The reGOSH residences have the purpose of building, strengthening and connecting the seven nodes of Latin America OSH community: Porto Alegre (Brazil), Buenos Aires and Mendoza (Argentina), Santiago (Chile), Lima (Perú), Quito (Ecuador) and Bogotá (Colombia). Each node selects two people to attend the residence. For two or three weeks each year, they all work together on open science hardware projects, in a different city. The programme started in 2019, in the CTA, where Marina was the main local organiser.

The first reGOSH was very challenging. “The goal was to get people physically together to develop technologies. Nothing was pre-defined, so some people wouldn’t come because they didn’t know what they would do. The projects were decided on the first days. We had to look for the materials on the go, and we only had financial resources for travel expenses, not for stuff. We learnt that for the development of technology, this improvisation wasn’t ideal”, explains Marina.

Working on a volunteer base is also an art. “Sometimes people don’t answer because they don’t have the time. So, it’s good to design a system to be able to hear everyone’s words, but also to make decisions in smaller groups, or even individually, when the rest of the group can’t do it”, says Marina. “In reGOSH we had a lot of logistic decisions to make. It’s good to clarify the process, to know who has the autonomy to move the work forward”.

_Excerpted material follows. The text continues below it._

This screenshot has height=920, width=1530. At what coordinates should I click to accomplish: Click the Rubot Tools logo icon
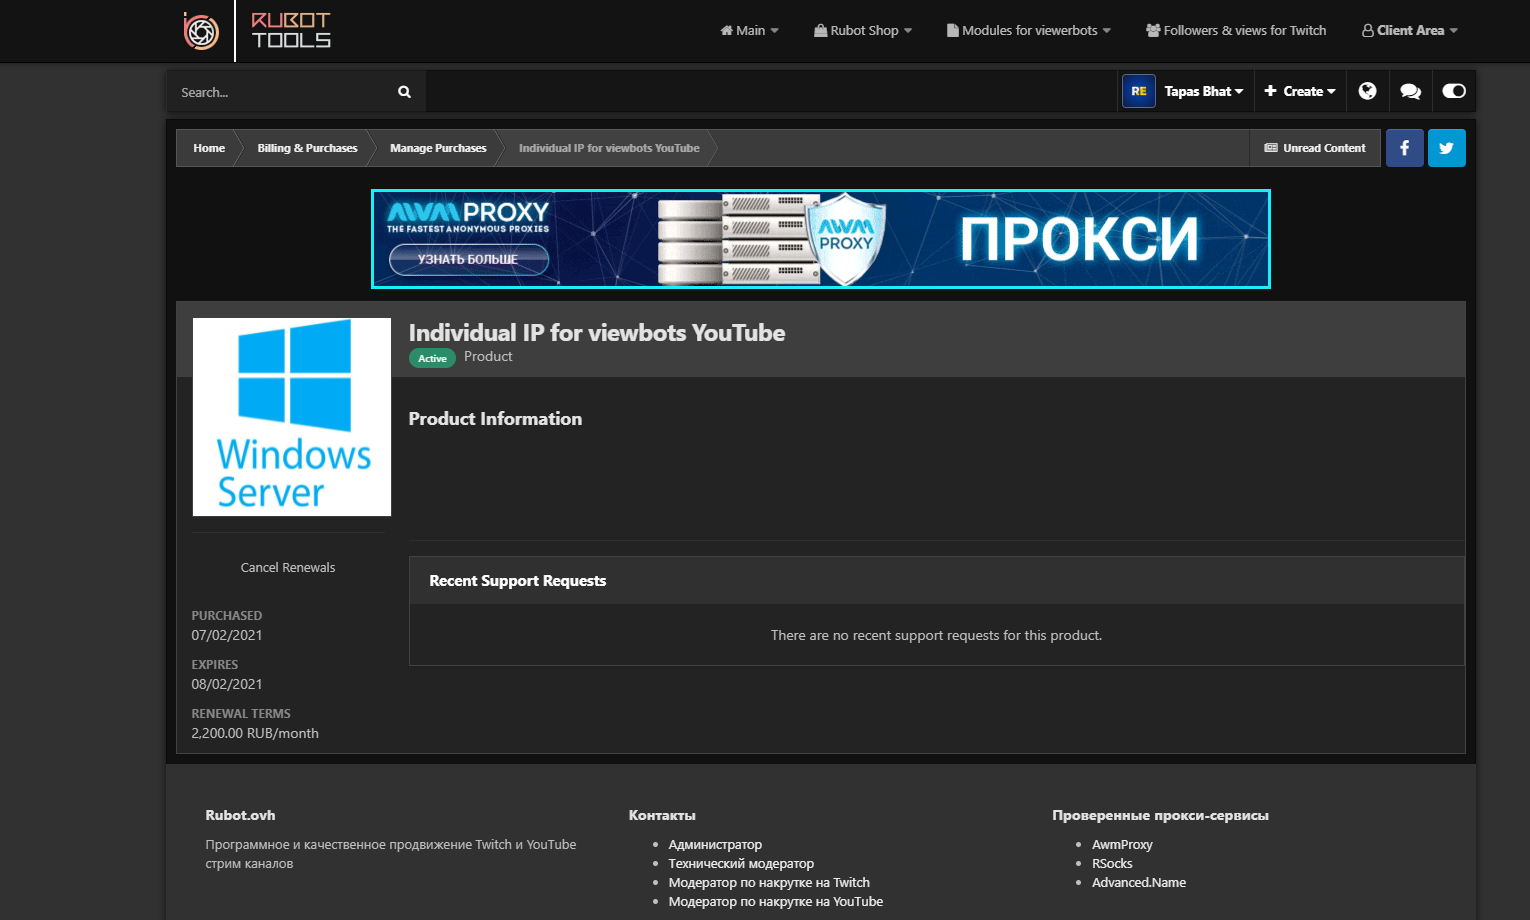201,31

These challenges were solved with a great amount of goodwill. “We all wanted to hear and collaborate”, remembers Marina. “The participants felt that reGOSH wasn’t about the organisation giving them something; everyone could make decisions, change the space, take what they need. I guess that happened because we were open, sincere. And also because we showed them that they could act, we gave them possibilities”. The first activity was learning to use Git through an imaginary project, with playdough and broken electric components. “We made groups of three people from different nodes, who had never met before, and asked them to work on a dream project: no worries about reality”, explains Marina. “It was very good, and important, I think”. By the end of the residence, the open hardware projects could not be delivered, but instead, there were other results. “It’s hard to make nice open hardware in such a short time. But the main goal was to build community. Some nodes were really strengthened: a lab was created in Buenos Aires, and two people from Porto Alegre traveled to help consolidate it.”

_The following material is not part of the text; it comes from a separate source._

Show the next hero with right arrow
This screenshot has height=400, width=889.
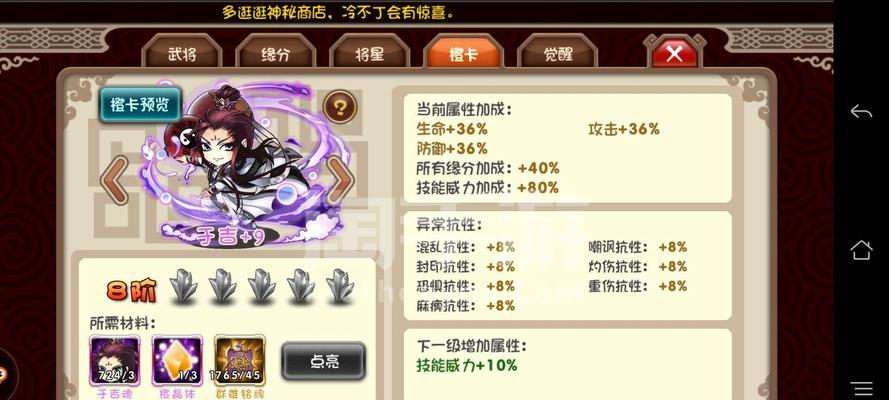pos(340,180)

The next residence was meant to be in Lima in March 2020, but it had to be cancelled because of COVID-19. “We needed digital infrastructure”, says Marina. “A website, a file repository. We worked on that”. Also, monthly online events on OSH projects called Circuito reGOSH were organised in Latin America.

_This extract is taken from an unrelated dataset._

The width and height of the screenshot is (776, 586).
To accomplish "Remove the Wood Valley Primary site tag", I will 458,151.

Reflecting on the experience, she says: “The challenge of organising a GOSH event is to find a balance between ensuring something cool and letting things be. You have to trust the people and accept that maybe it’s not going to be what you imagined. Doing with others is a very organic thing: if you try to structure and control things very much it gets harder, and, on the other hand, if it’s too unorganised, the event could simply never happen. You have to find that magic balance”.